Summary of the results of multiple turnover measurements via HPLC at 30 °C (A), nucleotide exchange experiments via fluorescence spectroscopy at 30 °C (B) and single turnover hydrolysis measurements via FTIR spectroscopy at 15 °C (C) of wild type and mutant Gα_i1.

FIGURE 10.

Negative control of the mutant Gα_i1-W211A in fluorescence spectroscopy. After baseline monitoring for 5 min, 2.5 μm GTPγS (×5 molar excess) was added to trigger nucleotide exchange.

FIGURE 11.

Contact matrix analysis of the molecular interactions taking place in the surrounding of Asp²²⁹ (D229) (WT) and the mutant D229N (A) or Asp²³¹ (D231) (WT) and its mutant D231N (B) during a MD simulation.
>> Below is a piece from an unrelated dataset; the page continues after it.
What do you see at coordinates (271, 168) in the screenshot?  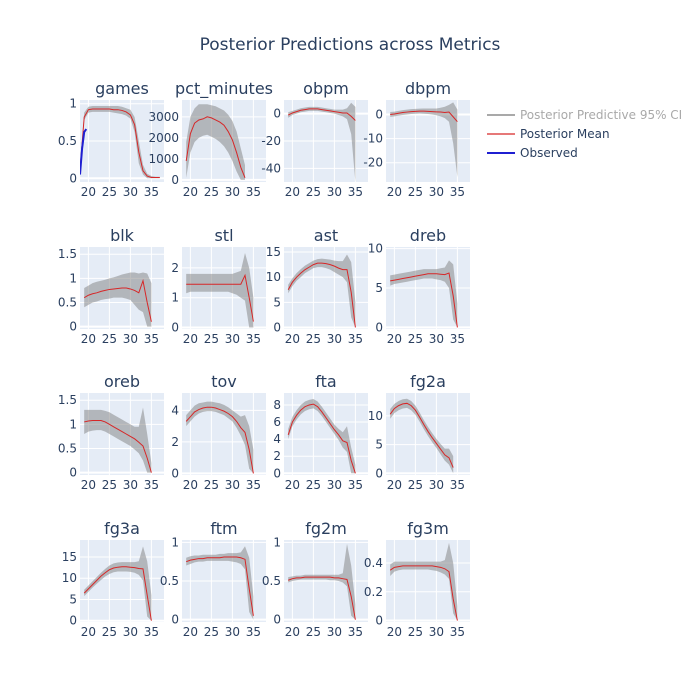 I see `y-tick-label: -40` at bounding box center [271, 168].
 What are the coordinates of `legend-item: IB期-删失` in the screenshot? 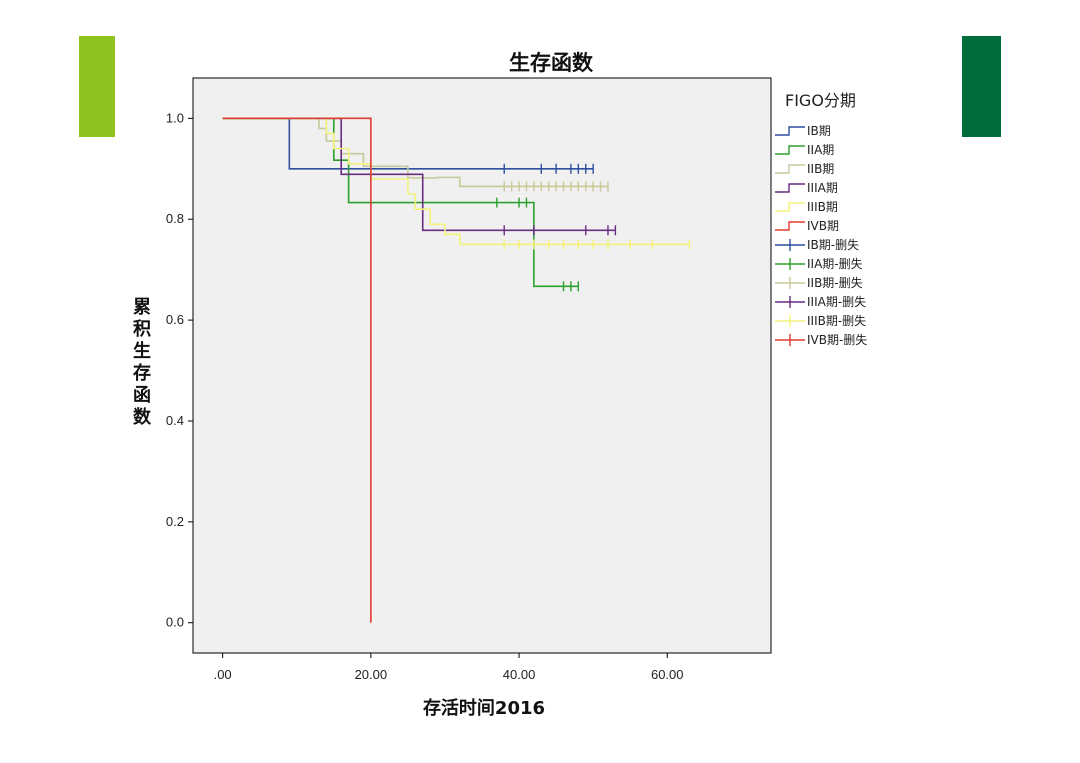 It's located at (817, 244).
Black bars indicate H-bonds, white spaces indicate no H-bond formation.

FIGURE 12.

Advanced Ras-like/all-α interdomain binding model of Gα_i1. In contrast to the crystal structures, Asp²³¹ (D231) forms an interdomain H-bond to Arg¹⁴⁴ (D144). Arg²⁴² (R242) is stabilized by Asp²²⁹ (D229) and thereby forms an H-bond to Gln¹⁴⁷ (Q147). Ras-like domain is shown in beige, all-α domain in yellow, and GTP in gray balls and sticks.